Pandas partitioning API#

This page contains a description of the API to extract partitions from and build Modin Dataframes.

unwrap_partitions#

modin.distributed.dataframe.pandas.unwrap_partitions(api_layer_object: Union[DataFrame, Series], axis: Optional[int] = None, get_ip: bool = False) list#

Unwrap partitions of the api_layer_object.

Parameters:
  • api_layer_object (DataFrame or Series) – The API layer object.

  • axis ({None, 0, 1}, default: None) – The axis to unwrap partitions for (0 - row partitions, 1 - column partitions). If axis is None, the partitions are unwrapped as they are currently stored.

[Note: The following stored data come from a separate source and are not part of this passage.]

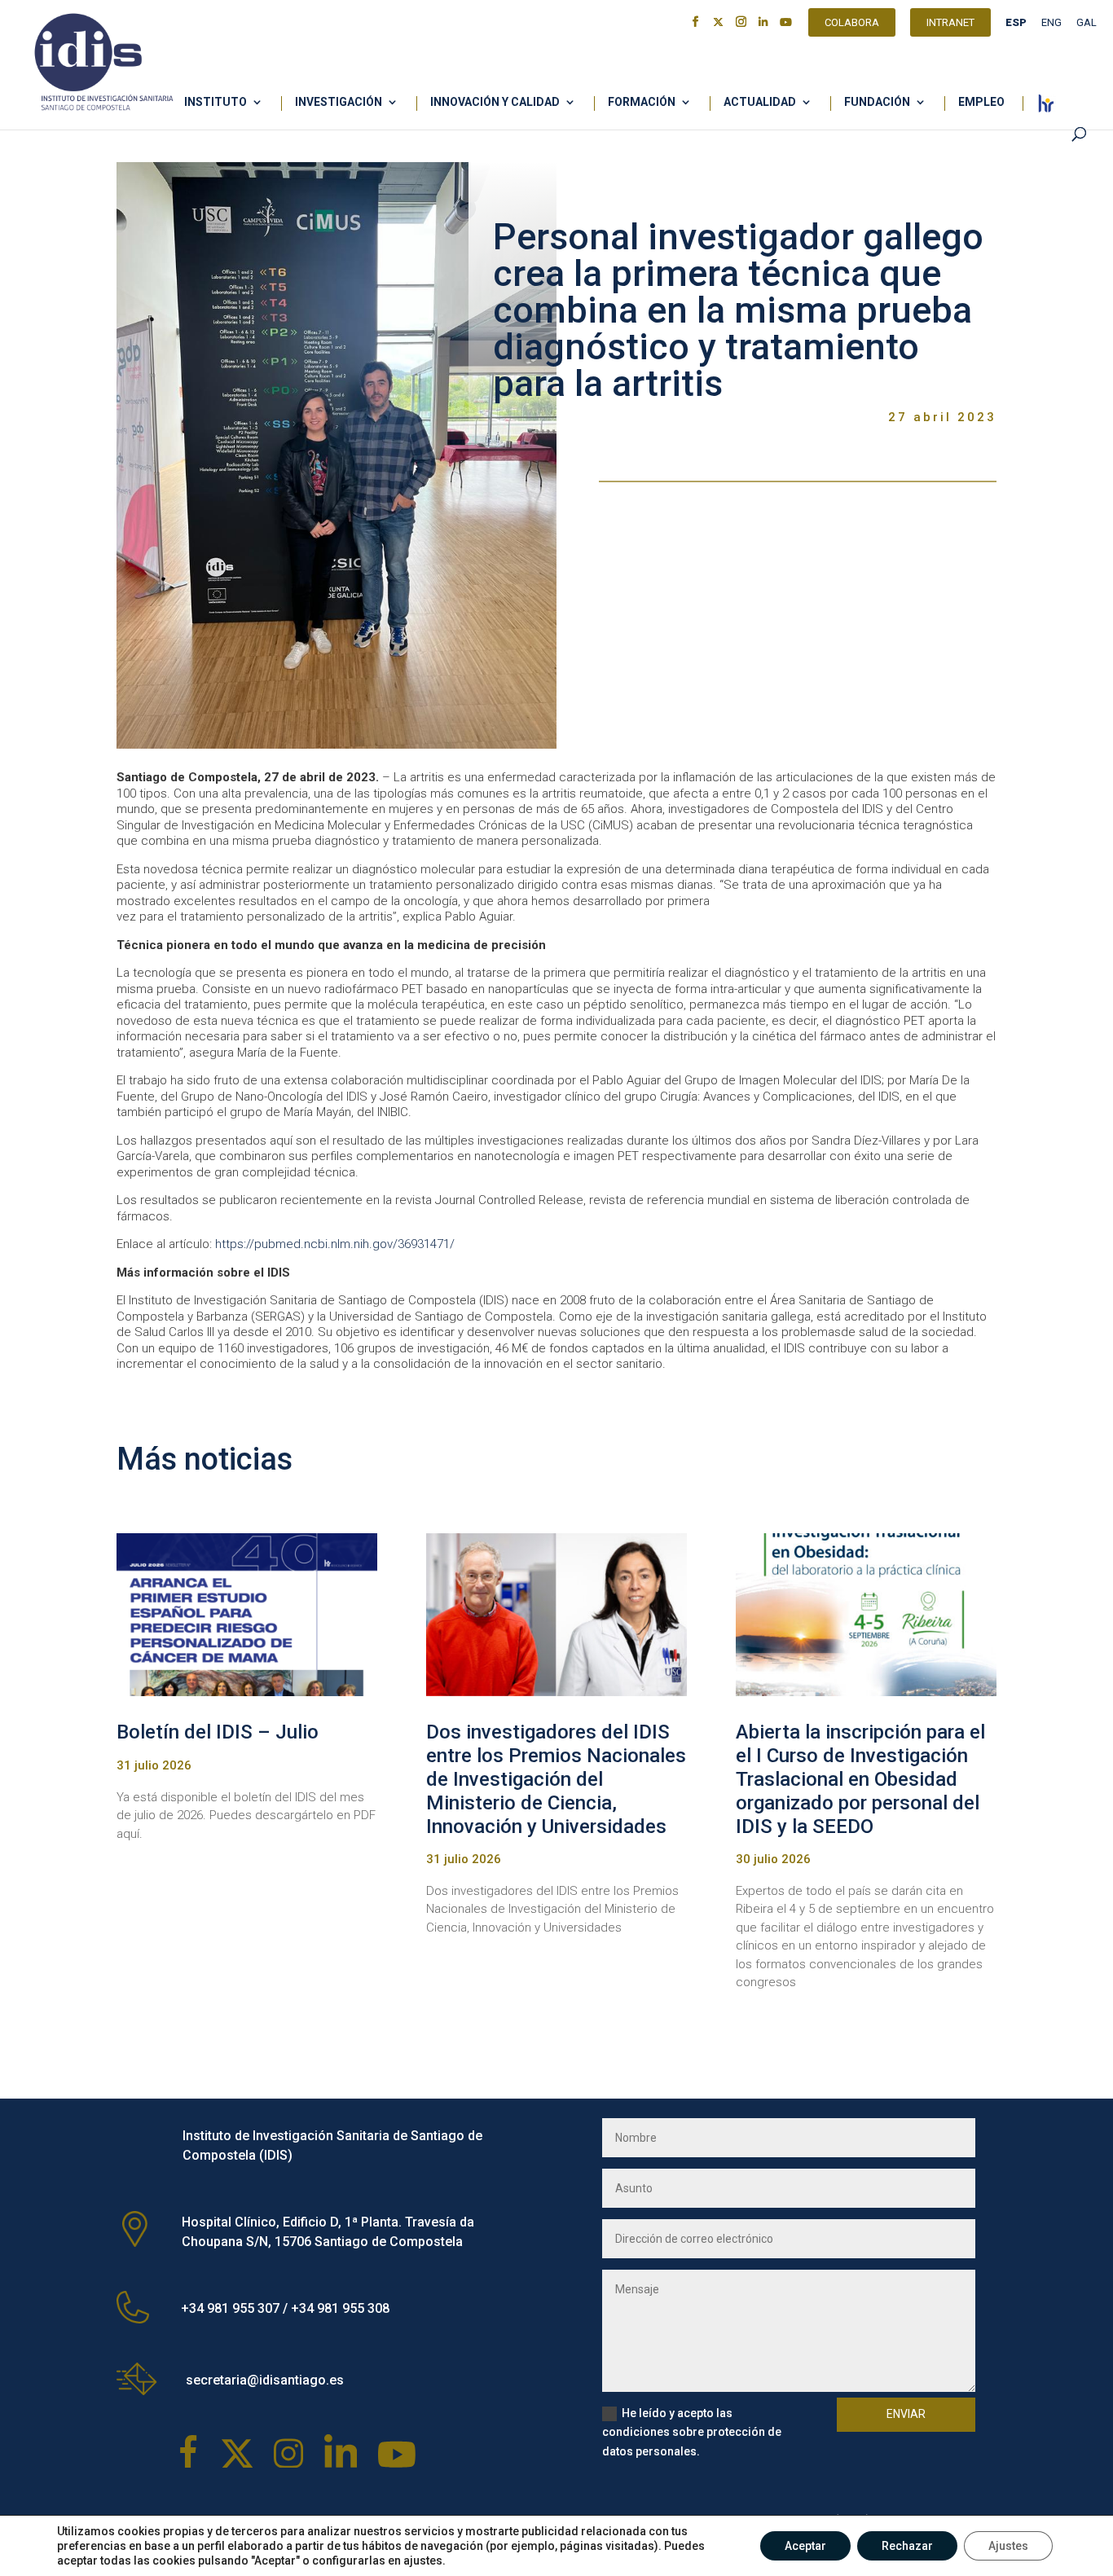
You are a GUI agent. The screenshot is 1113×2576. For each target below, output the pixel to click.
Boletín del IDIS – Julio (218, 1732)
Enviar (906, 2413)
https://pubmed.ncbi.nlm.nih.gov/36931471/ (335, 1244)
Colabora (852, 24)
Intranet (950, 24)
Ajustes (1008, 2545)
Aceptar (805, 2545)
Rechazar (907, 2545)
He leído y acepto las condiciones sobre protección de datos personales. (691, 2433)
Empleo (981, 102)
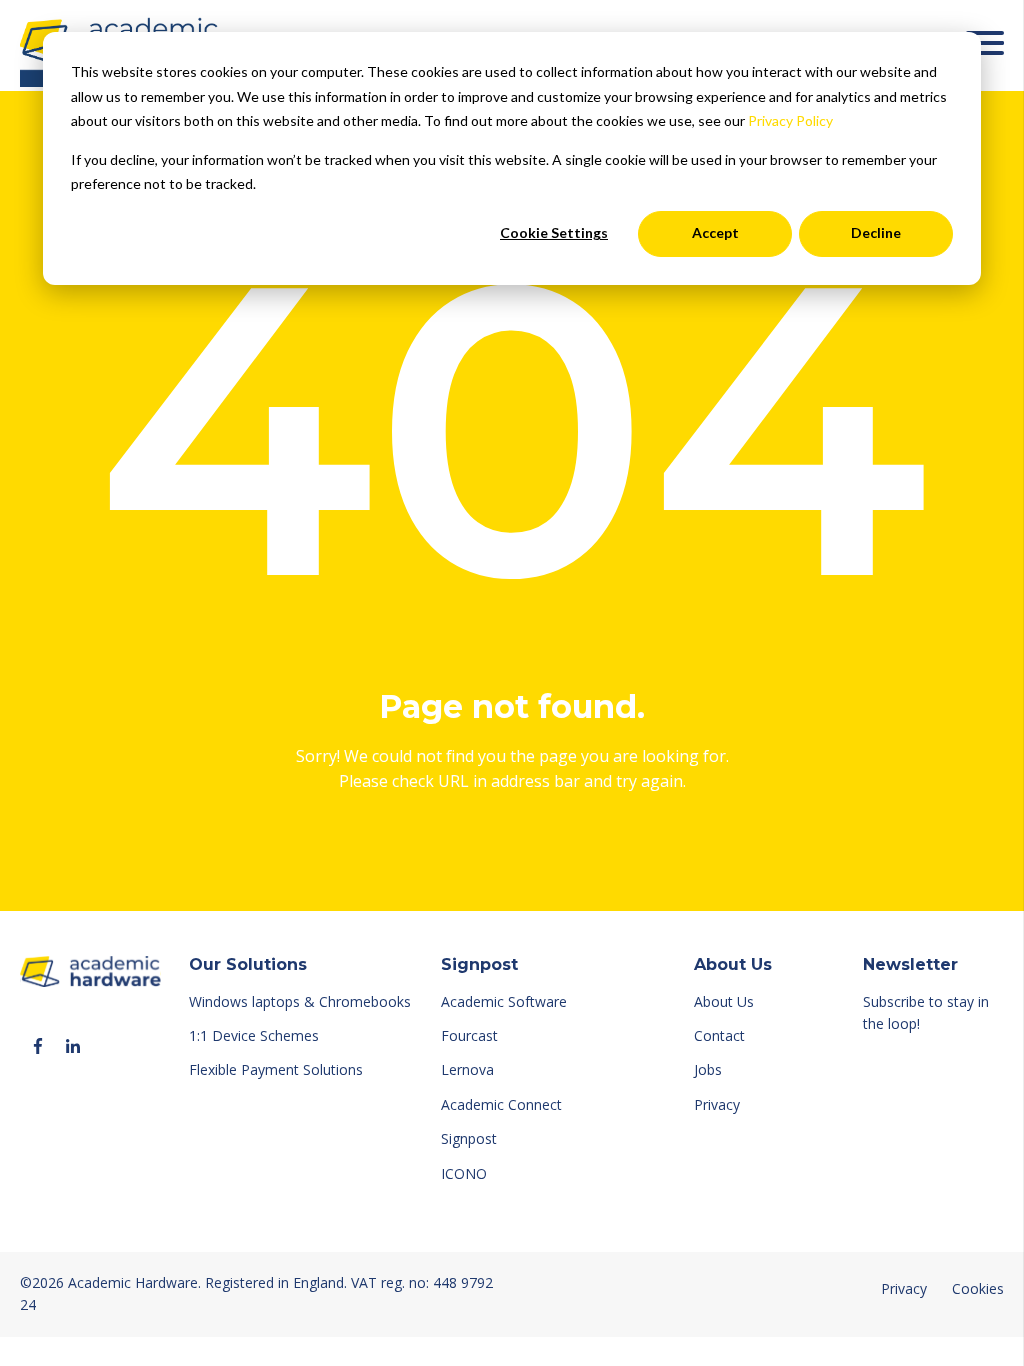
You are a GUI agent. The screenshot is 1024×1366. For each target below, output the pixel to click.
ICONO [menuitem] (464, 1173)
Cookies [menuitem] (978, 1288)
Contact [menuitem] (719, 1035)
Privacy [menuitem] (717, 1104)
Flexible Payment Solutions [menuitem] (276, 1069)
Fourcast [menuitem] (469, 1035)
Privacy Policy (790, 120)
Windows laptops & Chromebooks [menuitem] (300, 1001)
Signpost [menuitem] (469, 1138)
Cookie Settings (554, 232)
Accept (715, 232)
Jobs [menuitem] (708, 1069)
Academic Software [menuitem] (504, 1001)
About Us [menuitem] (724, 1001)
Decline (876, 232)
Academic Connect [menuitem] (501, 1104)
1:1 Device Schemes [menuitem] (254, 1035)
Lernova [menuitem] (467, 1069)
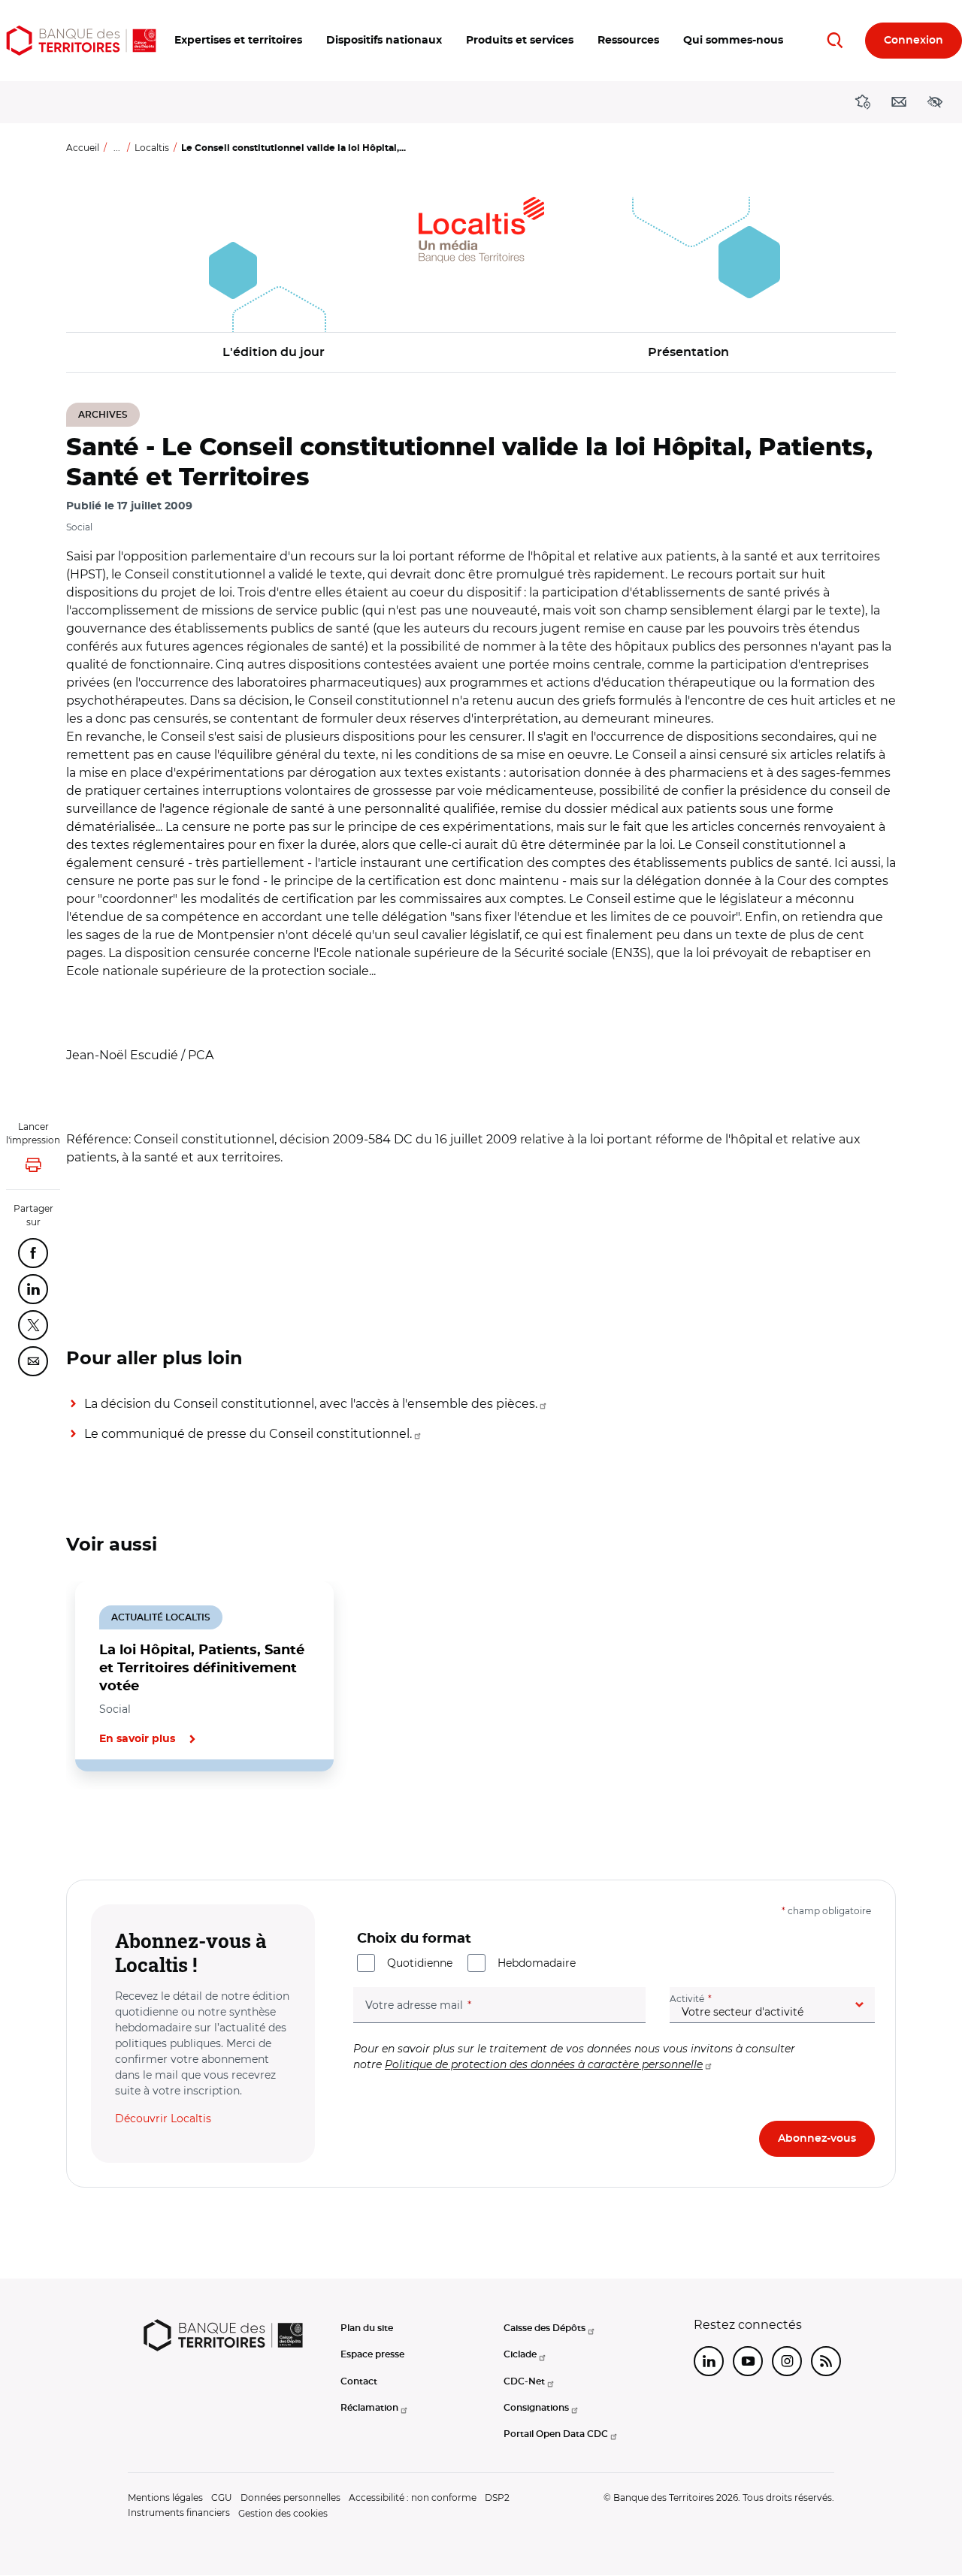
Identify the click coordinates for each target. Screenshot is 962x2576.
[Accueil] (81, 41)
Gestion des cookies (283, 2513)
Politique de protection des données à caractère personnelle (544, 2064)
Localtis (152, 147)
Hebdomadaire (537, 1963)
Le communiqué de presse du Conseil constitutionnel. (248, 1434)
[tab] (117, 1823)
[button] (238, 40)
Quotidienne (419, 1963)
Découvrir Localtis (163, 2118)
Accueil (82, 147)
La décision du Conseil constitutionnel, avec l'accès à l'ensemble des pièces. (310, 1404)
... (116, 147)
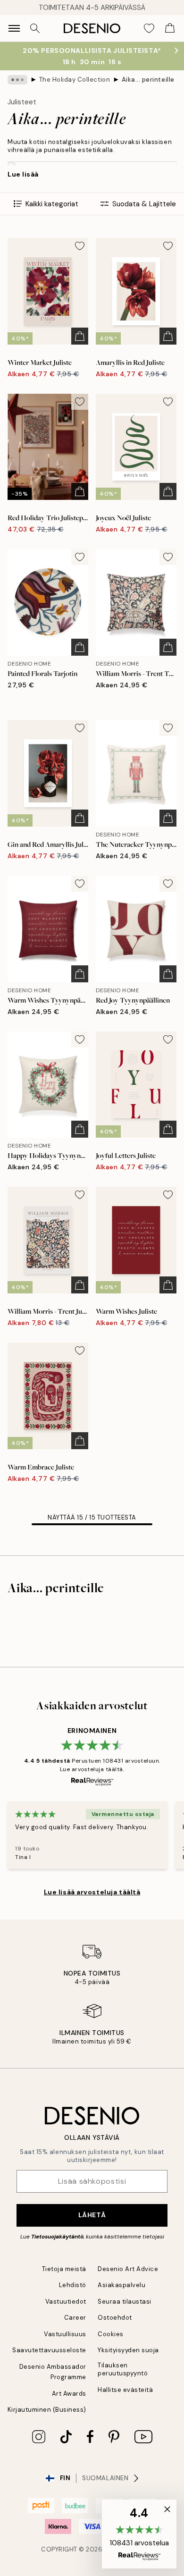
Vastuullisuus (65, 2334)
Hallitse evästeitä (125, 2390)
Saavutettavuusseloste (49, 2350)
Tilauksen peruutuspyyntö (123, 2369)
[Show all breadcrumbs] (17, 79)
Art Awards (69, 2394)
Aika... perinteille (148, 80)
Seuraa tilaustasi (124, 2301)
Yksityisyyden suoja (128, 2350)
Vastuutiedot (65, 2301)
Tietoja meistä (64, 2269)
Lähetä (92, 2215)
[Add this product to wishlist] (79, 246)
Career (75, 2318)
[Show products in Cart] (169, 28)
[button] (139, 2534)
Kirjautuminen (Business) (47, 2410)
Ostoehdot (115, 2318)
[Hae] (35, 28)
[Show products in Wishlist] (149, 28)
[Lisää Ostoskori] (79, 336)
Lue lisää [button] (23, 174)
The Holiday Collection (74, 80)
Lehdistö (72, 2285)
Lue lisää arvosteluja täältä (92, 1892)
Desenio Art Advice (128, 2269)
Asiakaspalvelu (121, 2285)
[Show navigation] (14, 28)
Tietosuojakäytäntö (57, 2236)
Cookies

  • get_ip (bool, default: False) – Whether to get node ip address to each partition or not.

Returns:

A list of Ray.ObjectRef/Dask.Future to partitions of the api_layer_object if Ray/Dask is used as an engine.

Return type:

list

Notes

If get_ip=True, a list of tuples of Ray.ObjectRef/Dask.Future to node ip addresses and partitions of the api_layer_object, respectively, is returned if Ray/Dask is used as an engine (i.e. [(Ray.ObjectRef/Dask.Future, Ray.ObjectRef/Dask.Future), ...]).

from_partitions#

modin.distributed.dataframe.pandas.from_partitions(partitions: list, axis: Optional[int], index: Optional[Union[ExtensionArray, ndarray, Index, Series, SequenceNotStr, range]] = None, columns: Optional[Union[ExtensionArray, ndarray, Index, Series, SequenceNotStr, range]] = None, row_lengths: Optional[list] = None, column_widths: Optional[list] = None) DataFrame#

Create DataFrame from remote partitions.

Parameters:
  • partitions (list) – A list of Ray.ObjectRef/Dask.Future to partitions depending on the engine used. Or a list of tuples of Ray.ObjectRef/Dask.Future to node ip addresses and partitions depending on the engine used (i.e. [(Ray.ObjectRef/Dask.Future, Ray.ObjectRef/Dask.Future), ...]).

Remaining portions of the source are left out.